La scène se déroule à Las Vegas. La ville du vice accueillait cette semaine la Black Hat et le Def Con, deux conventions mondiales dédiées à la piraterie informatique. Parmi les 6500 participants de la Black Hat, les meilleurs hackers et experts en sécurité informatique du monde. Surtout, près de 80 grandes entreprises et multinationales américaines et le gouvernement américain venus recruter les derniers génies.

Ces sociétés actives dans le marché de la sécurité informatique ont toutes installé leur stand au troisième étage de l’hôtel. Parmi elles, IO Active, IBM, Microsoft, Cisco, McAfee et Symantec. Toutes sponsorisent la convention et organisent des soirées avec buffet et boissons alcoolisées à volonté. «Idéal pour le réseautage et le recrutement», souligne une responsable marketing de chez Qualys. La Black Hat est réputée pour son orientation commerciale.

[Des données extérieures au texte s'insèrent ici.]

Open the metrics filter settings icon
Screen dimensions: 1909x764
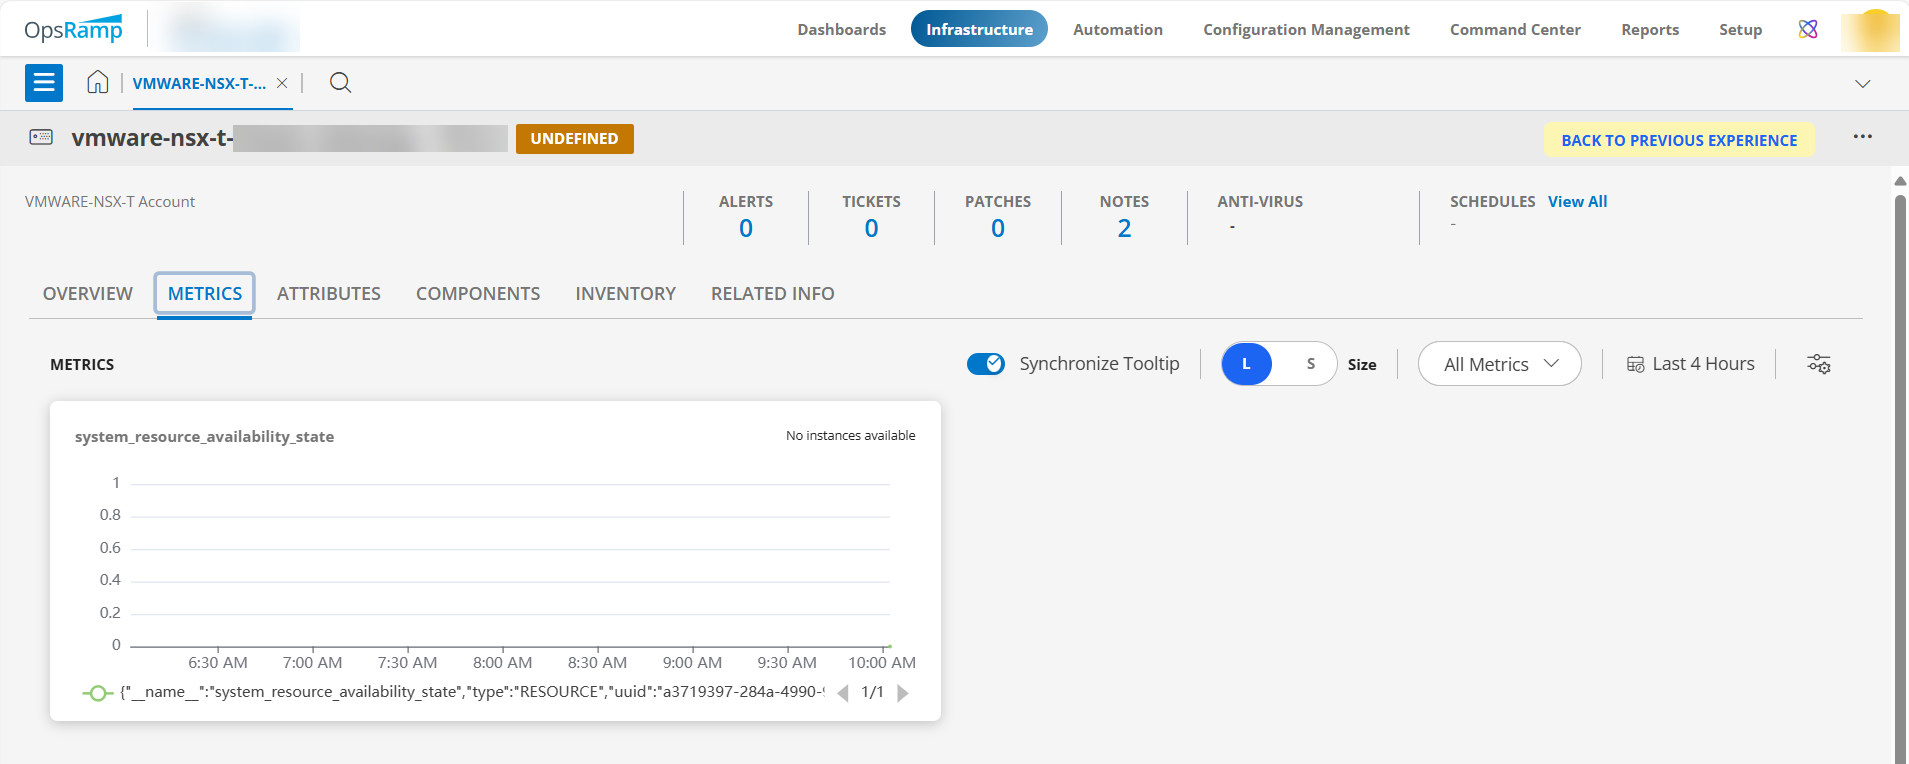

Dans ce marché de la sécurité informatique, on ne parle jamais de hacker, mais de spécialistes. «C’est moins connoté», explique Bryta Schutz, responsable marketing chez IO Active. La multinationale, leader sur le marché de la sécurité, compte de prestigieux clients, mais Bryta ne dira pas lesquels. «Nous signons des contrats de confidentialité.» Dans le milieu fermé des hackers, on évoque Apple. Bryta marque un long silence.

Aucune entreprise ne dira combien elle investit dans ses opérations de recrutement, ni le nombre de contrats d’engagement qu’elle signera. George, consultant pour l’armée américaine, sourit. «Personne ne parlera. Mais c’est un business très lucratif.» C’est la loi du marché.

Les entreprises ont besoin des hackers pour assurer leur sécurité. Les pirates pour gagner de l’argent. Ils sont dépendants l’un de l’autre, mais ne se comprennent pas. «La philosophie du hacker se base sur les compétences informatiques. Celle des entreprises sur le profit», ajoute George.

Pirates et entreprises entretiennent une relation ambiguë basée sur la confiance, car l’entreprise s’expose au danger que les pirates se retournent contre elles ou vendent des données sensibles à la concurrence. Le milieu des pirates recense plusieurs cas d’agents doubles. L’activité est risquée. «Si un hacker ne joue pas les règles du jeu, il est mort. Ces entreprises sont très puissantes. Elles ont les moyens de nuire à celui qui ne respecterait pas les termes du contrat.» Aujourd’hui, un nombre croissant de hackers cèdent aux appels des sociétés. Ils pourraient gagner plus illégalement, mais ne prennent plus le risque.

Au comptoir, Sean paie la tournée. C’est sa 15e Black Hat et sa sixième Budweiser light. Ce père de famille de 33 ans est un ex-chapeau noir de l’Indiana, un hacker malveillant qui chasse aujourd’hui «sous couverture» les cybercriminels pour le «challenge» et quelques dizaines de milliers de dollars. Tout dépend des mandats. Ce soir il fête. Après neuf mois d’investigation, puis d’infiltration, il est parvenu à mettre la main sur un pirate criminel russe. «Je serai là dans trois jours lorsque les flics lui passeront les menottes.» Il jubile. Sean empochera 50 000 dollars pour sa chasse.

Sean connaît bien les méthodes de travail des entreprises privées et celles du gouvernement. Il a été contraint d’y travailler pendant neuf ans, après avoir infiltré en 1996 les fichiers du gouvernement américain. «Ma mère ne voulait pas de problème, alors elle a appelé la police.» Sean est arrêté et passe deux ans en probation. «Tous des c***s au gouvernement», mais le prix de sa liberté. A quelques mètres de là, Steve en profite pour quitter le recruteur d’Amazon et rejoindre sa chambre. Il a la nuit pour réfléchir. Demain il sera trop tard. Notre pirate pourra dire au revoir à sa liberté.